A clerk at a convenience store near the home in Corpus Christi that Arbabsiar lost to foreclosure, who declined to be identified because her company frowns on workers speaking to media, said on Thursday that Arbabsiar used to come in every day for coffee, often wearing an open-necked shirt that revealed multiple gold chains around his neck.
“He looked like an expensive guy, but he wasn‘t,” the clerk said. “He was one of those ‘very important people’ who acted important but wasn’t important.”
Officials inside the government who have studied the case say that the checkered background and indiscreet behavior of Arbabsiar, and the apparent lack of caution with which his Iranian interlocutors dealt with him, initially made official experts on Iran skeptical as to the plot’s authenticity.
According to court papers filed by federal investigators, in late May, Arbabsiar traveled to Mexico to meet with the drug informant. By that time, officials said, the informant had reported on the Iranian-American’s interest in explosives to contacts in the U.S. Drug Enforcement Agency.
The informant is a “paid confidential source” who at some point was charged with a drug offense by authorities in an unnamed U.S. state, the papers said. State authorities dropped charges after the suspect agreed to cooperate with authorities in investigating drug cases, they said.
Alarmed and intrigued at what they heard about a possible wider plot involving Iranians with government connections, DEA and FBI officers launched an elaborate investigation.
Federal authorities accuse Arbabsiar and Gholam Shakuri, who U.S. officials describe as a “case officer” for the Quds Force, with plotting to assassinate the Saudi ambassador, Adel al-Jubeir.
Court papers indicate that some of Arbabsiar’s conversations discussing the alleged plot with the government informant were recorded. The documents also say that after his arrest Arbabsiar confessed to the plot, and disclosed that one of his cousins in Iran, whom U.S. officials identified as Abdul Reza Shahlai, was a high-ranking Quds Force official.
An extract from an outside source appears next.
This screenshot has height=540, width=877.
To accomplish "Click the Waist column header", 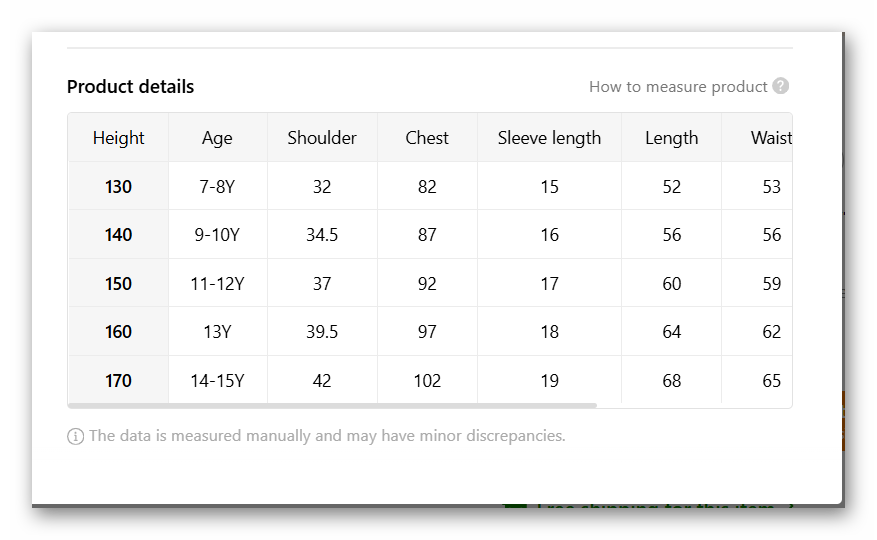I will pyautogui.click(x=771, y=138).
Under the supervision of investigators, Arbabsiar also recorded an incriminating phone conversation earlier this month with Shakuri back in Iran.
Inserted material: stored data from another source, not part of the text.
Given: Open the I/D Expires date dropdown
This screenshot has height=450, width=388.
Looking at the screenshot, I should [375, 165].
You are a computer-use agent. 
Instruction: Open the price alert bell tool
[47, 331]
U.S. authorities say that before his arrest, Arbabsiar facilitated two wire transfers, totaling just under $100,000 from overseas to a U.S. bank account controlled by American investigators.
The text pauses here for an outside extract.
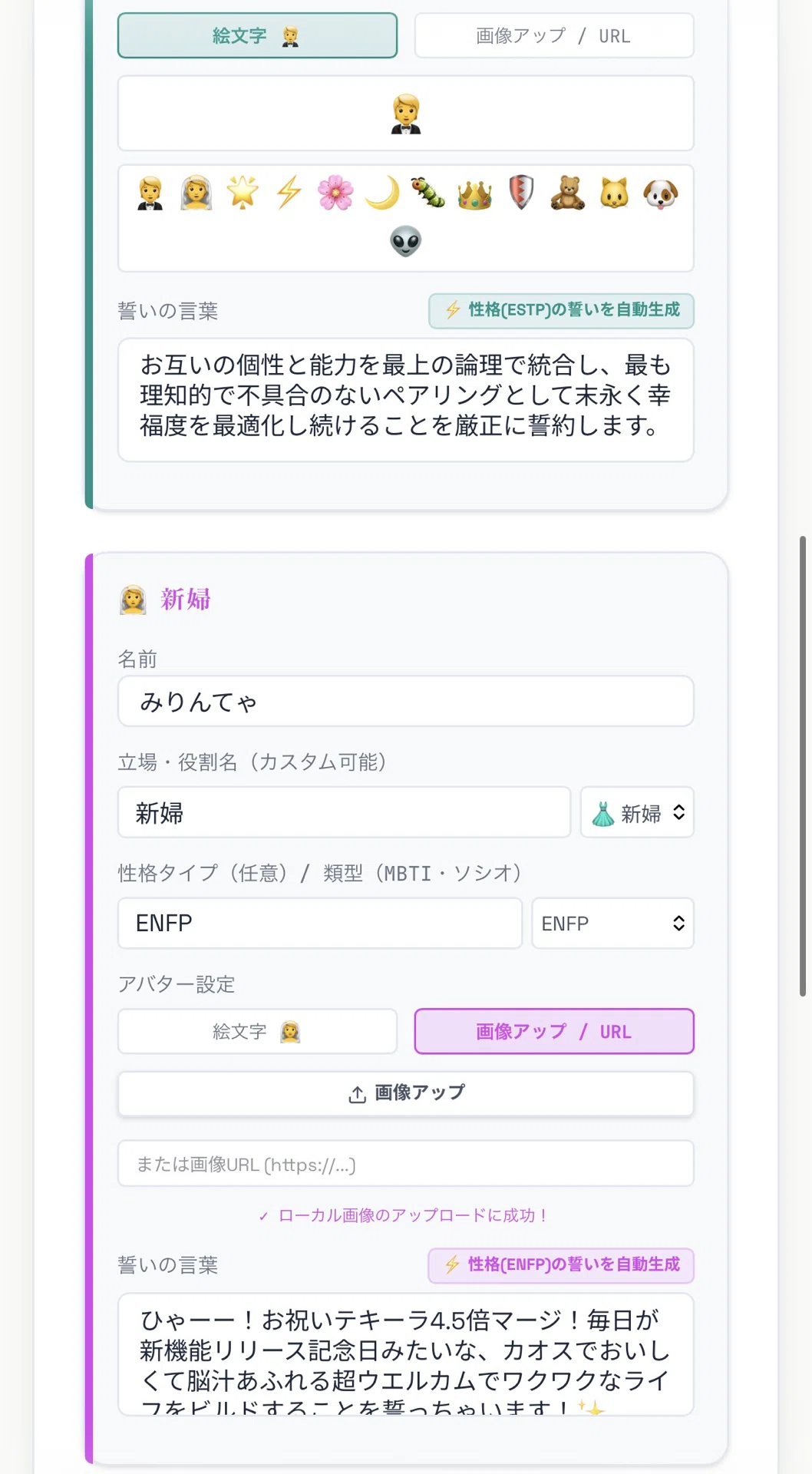Click the image URL input field
The image size is (812, 1474).
point(406,1164)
U.S. officials have declined to provide precise details regarding the money’s point of origin or how it was transferred to the United States. But they say that still-secret information about the wire transfers provides strong evidence corroborating the involvement of Quds Force operatives in the alleged plot.
In addition to wire transfer evidence which pointed to Quds Force, U.S. officials said a significant body of intelligence was found corroborating the role of Shahlai, Arbabsiar’s cousin, as a Quds Force commander who had previously been involved in anti-U.S. operations in the region. This intelligence, which is still classified, helped convince skeptics inside the government that the plot was real.
But many outside experts, and at least some officials inside the government, remain wary, with some expressing concern that the administration of President Barack Obama is inflating the significance of a questionable plot to score political and diplomatic points against Tehran.
A former U.S. intelligence official said it was unlikely that FBI Director Robert Mueller and Secretary of State Hillary Clinton would publicly tout the alleged Iranian government angle if they had qualms about the intelligence.
“There are too many people who are defending it to think it’s totally bogus,” a former intelligence official said.
But the official added: “I‘m having a real hard time believing it is as orchestrated and centrally run as they seem to be implying. If it weren’t for the fact that there were so many people standing up and publicly talking about it who ought to know, then I would be even more skeptical.”